Assignment = Read through the lines below and copy the ones holding the string "Open".

Record excerpts =
○ ○ ○

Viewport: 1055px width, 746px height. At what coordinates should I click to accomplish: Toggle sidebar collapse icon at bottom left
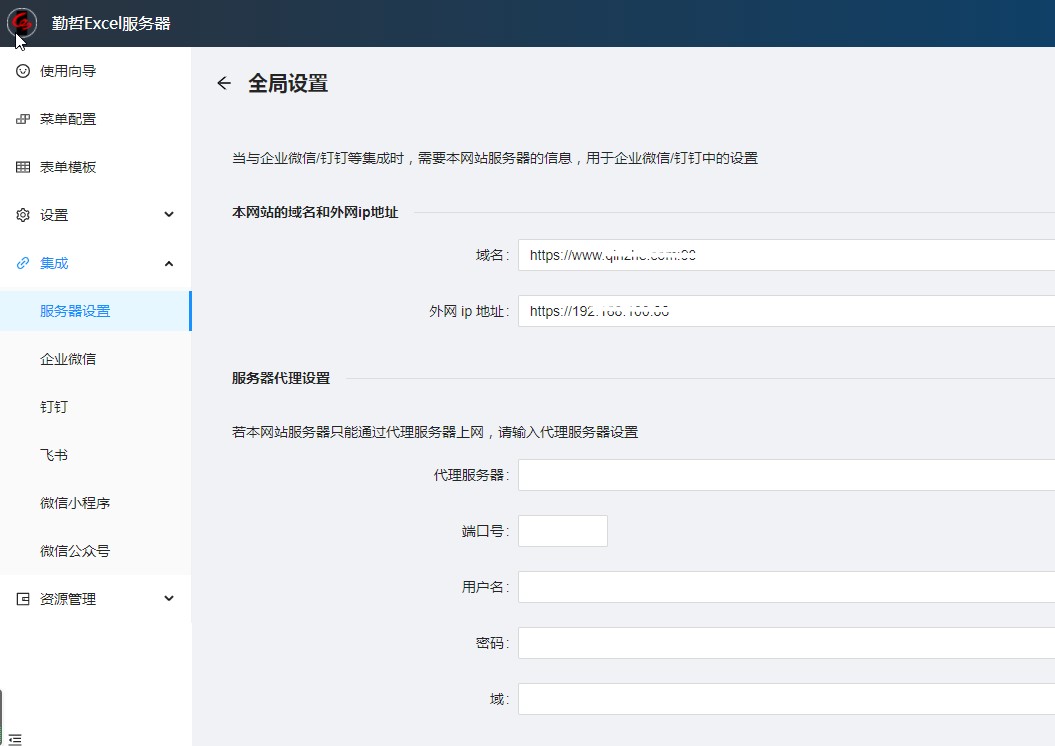14,738
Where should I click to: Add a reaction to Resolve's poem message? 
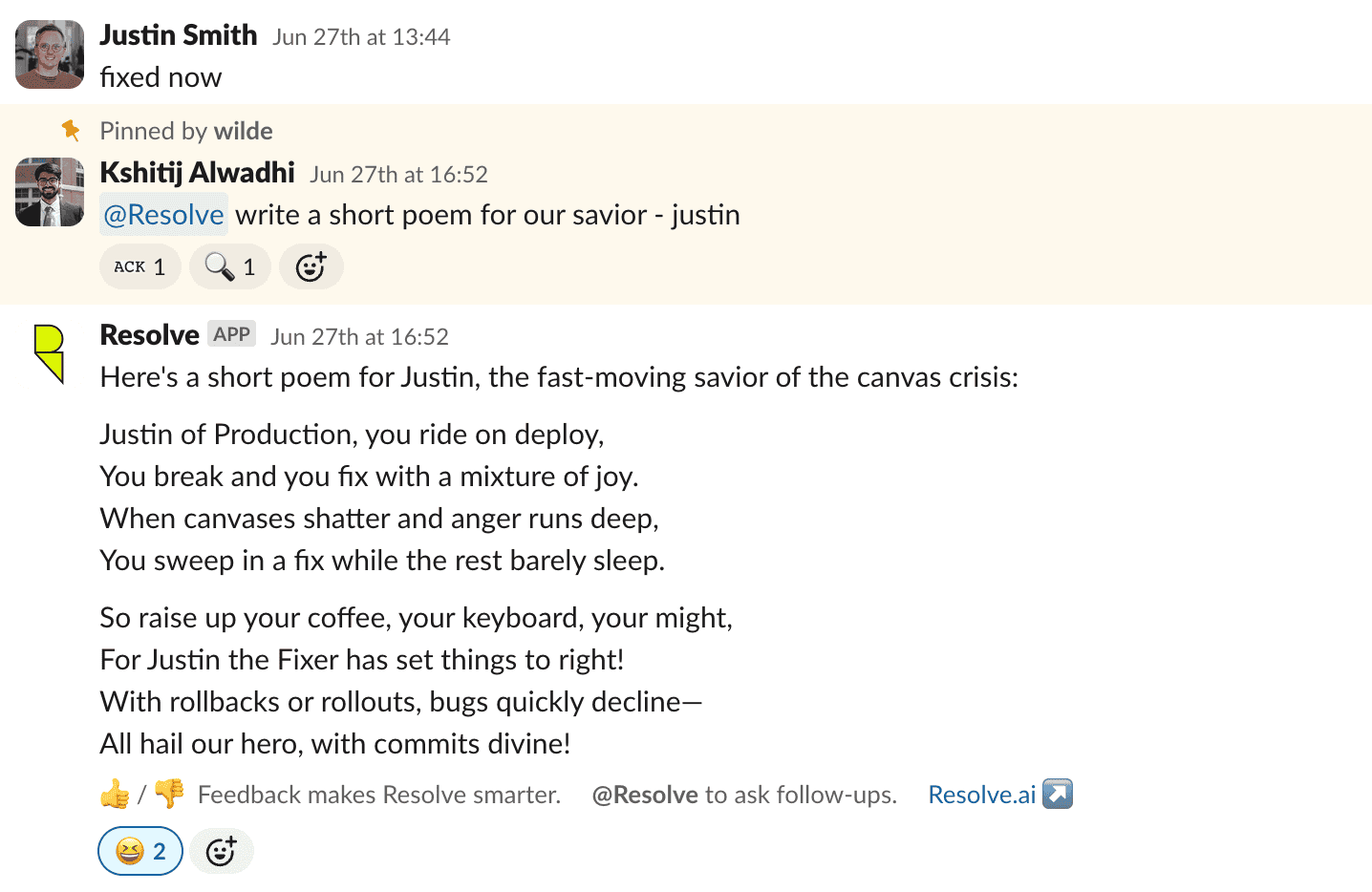click(221, 851)
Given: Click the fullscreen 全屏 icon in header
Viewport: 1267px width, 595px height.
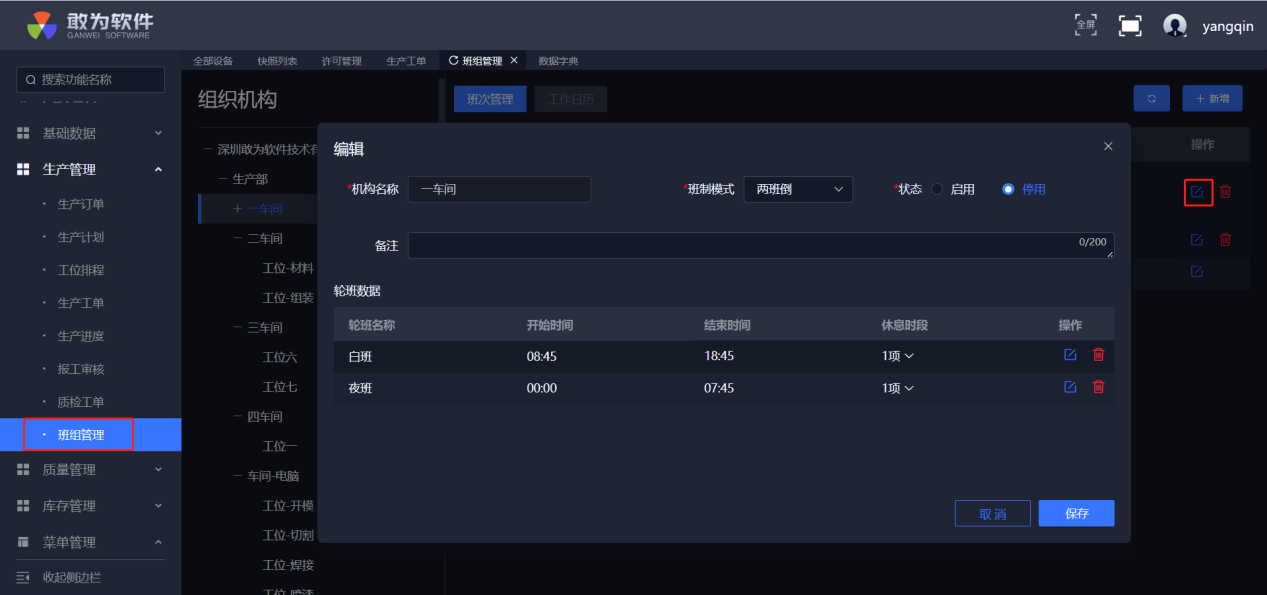Looking at the screenshot, I should [x=1085, y=25].
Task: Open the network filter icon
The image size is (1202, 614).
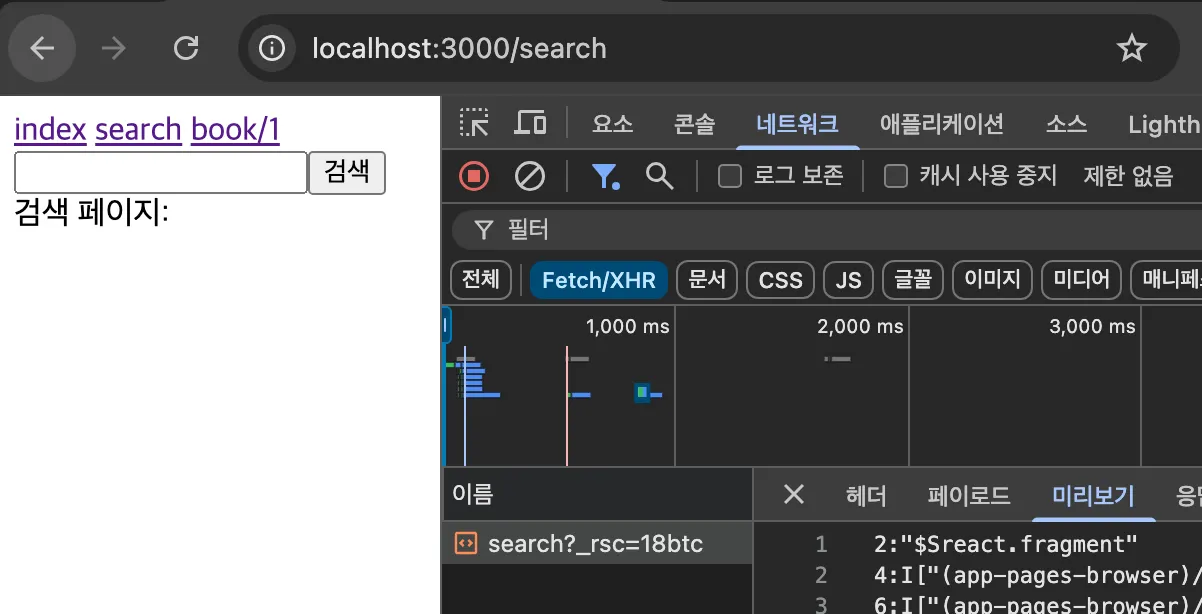Action: (606, 176)
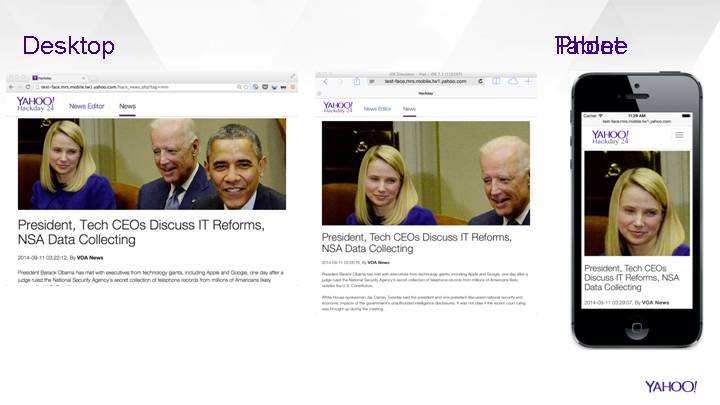Tap the new tab plus icon on tablet
The width and height of the screenshot is (720, 405).
(x=528, y=81)
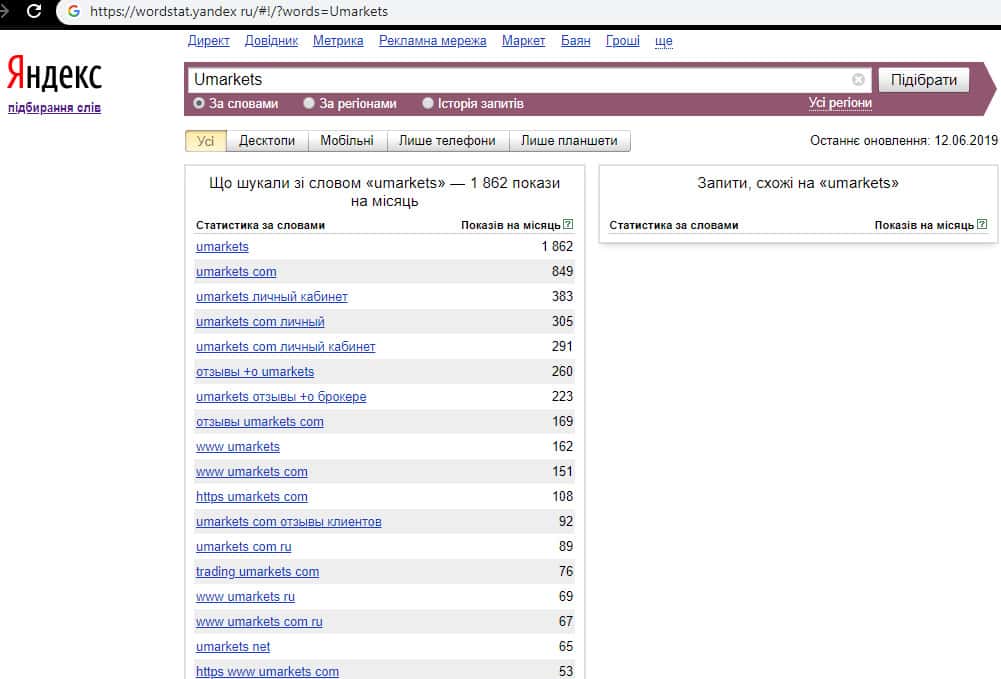
Task: Click the Яндекс logo
Action: [54, 76]
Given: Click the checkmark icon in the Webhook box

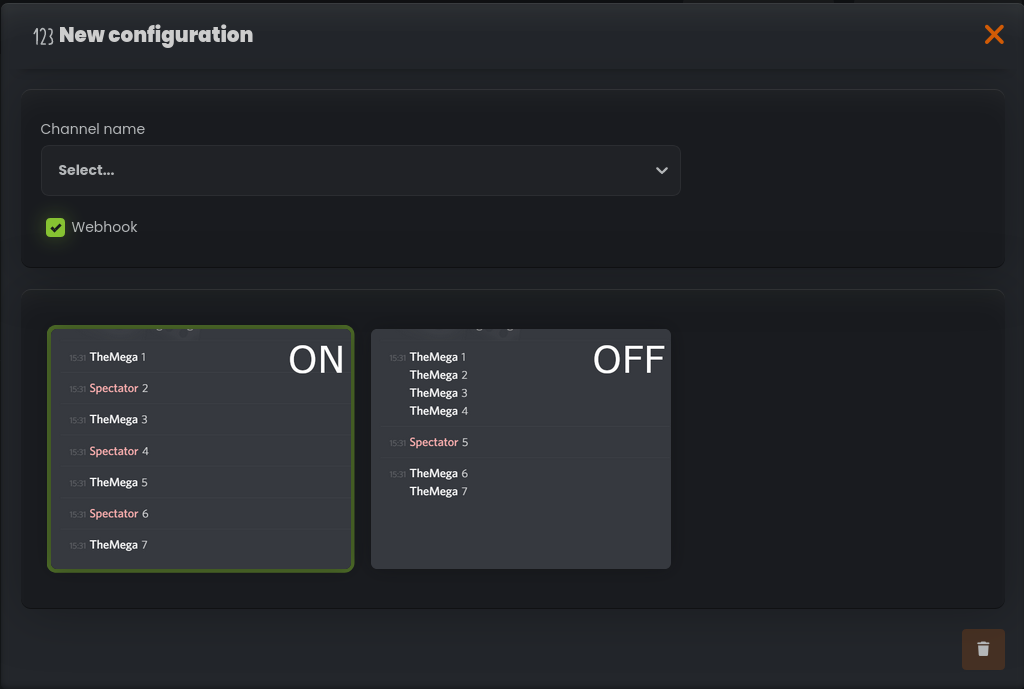Looking at the screenshot, I should point(55,227).
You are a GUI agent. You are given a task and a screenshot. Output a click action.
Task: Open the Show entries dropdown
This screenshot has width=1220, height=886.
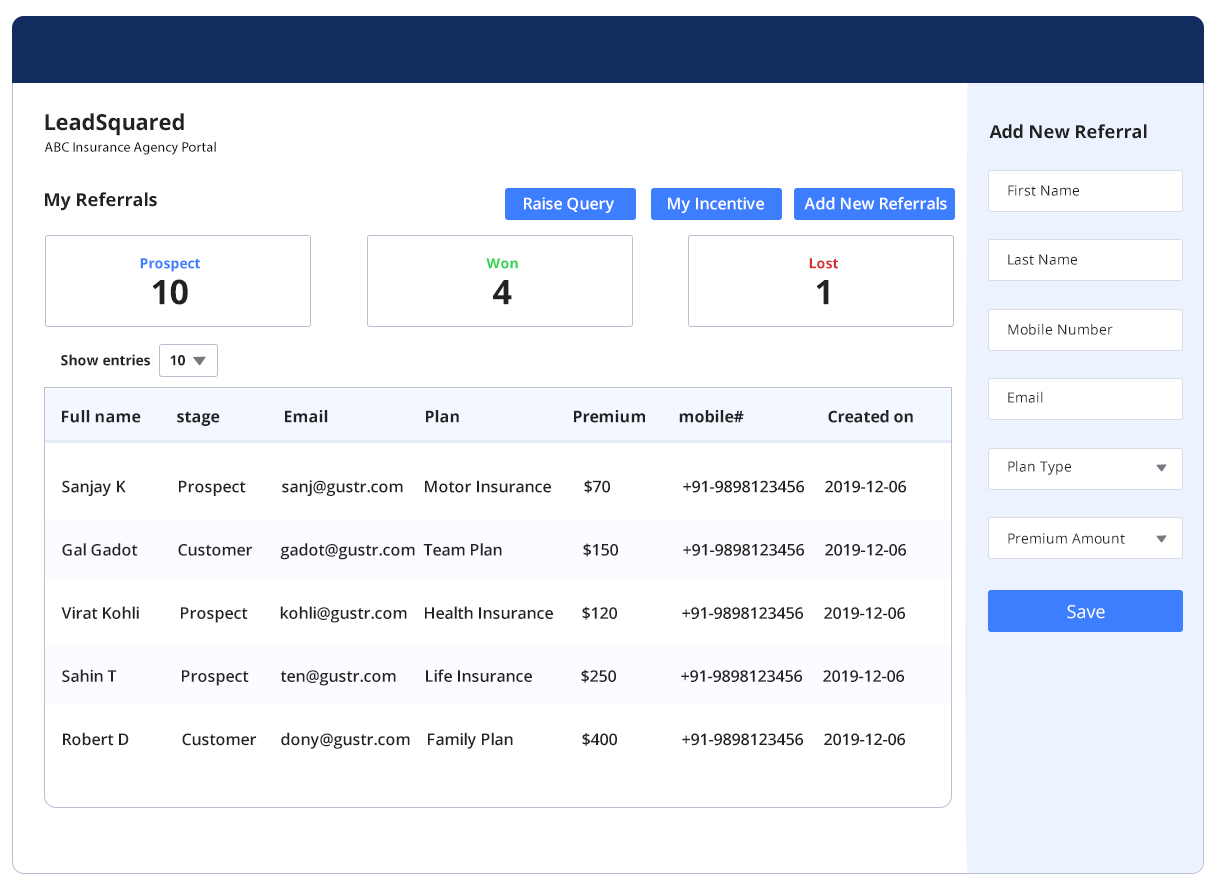tap(188, 360)
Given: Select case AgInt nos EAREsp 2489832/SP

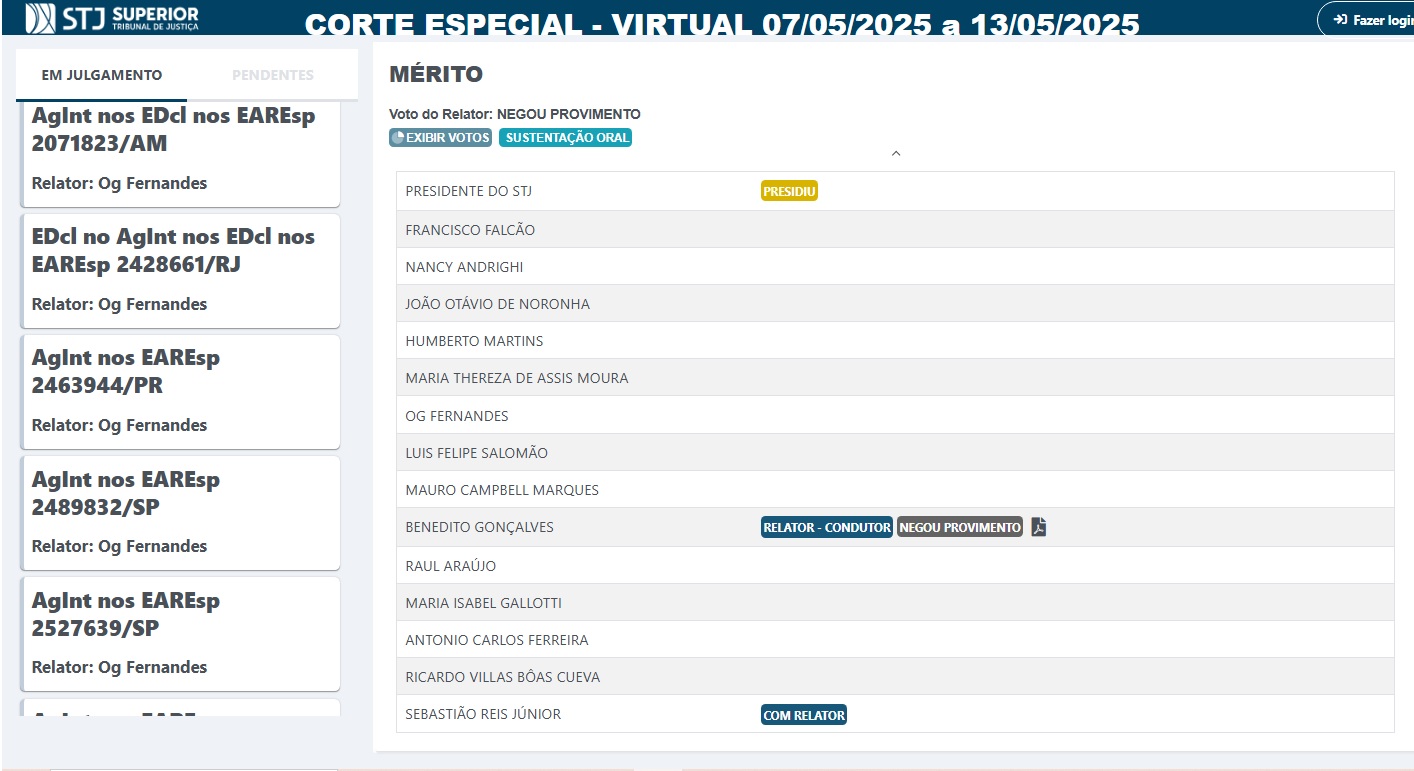Looking at the screenshot, I should [x=180, y=512].
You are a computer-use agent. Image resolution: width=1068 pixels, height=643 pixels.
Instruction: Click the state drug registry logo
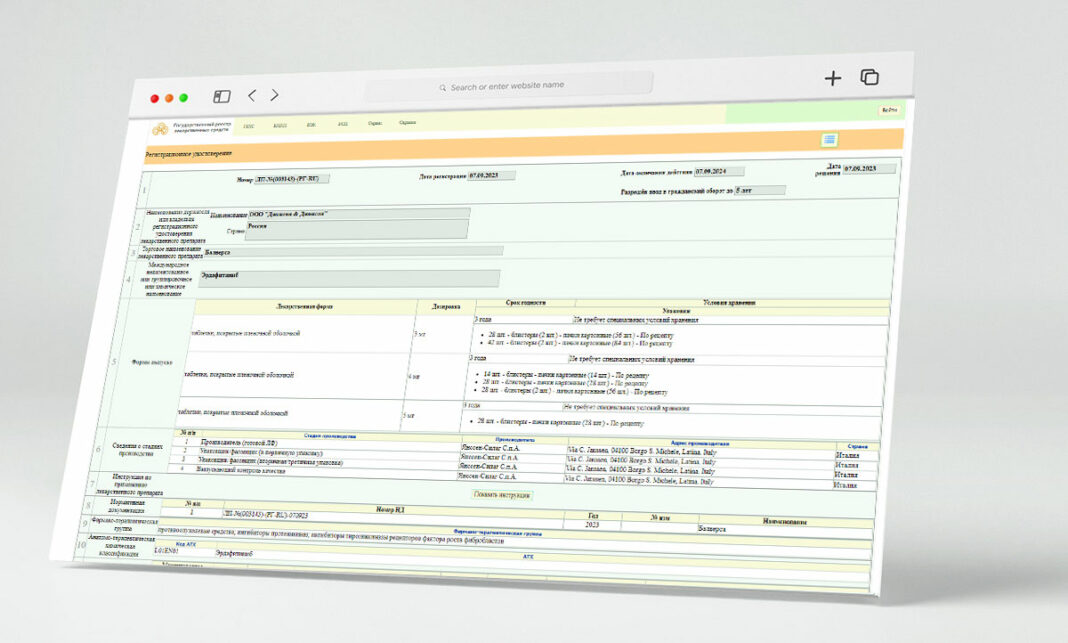pyautogui.click(x=160, y=129)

○ ○ ○

Task output =
Task: Open the network filter icon
Task: Open the Show entries dropdown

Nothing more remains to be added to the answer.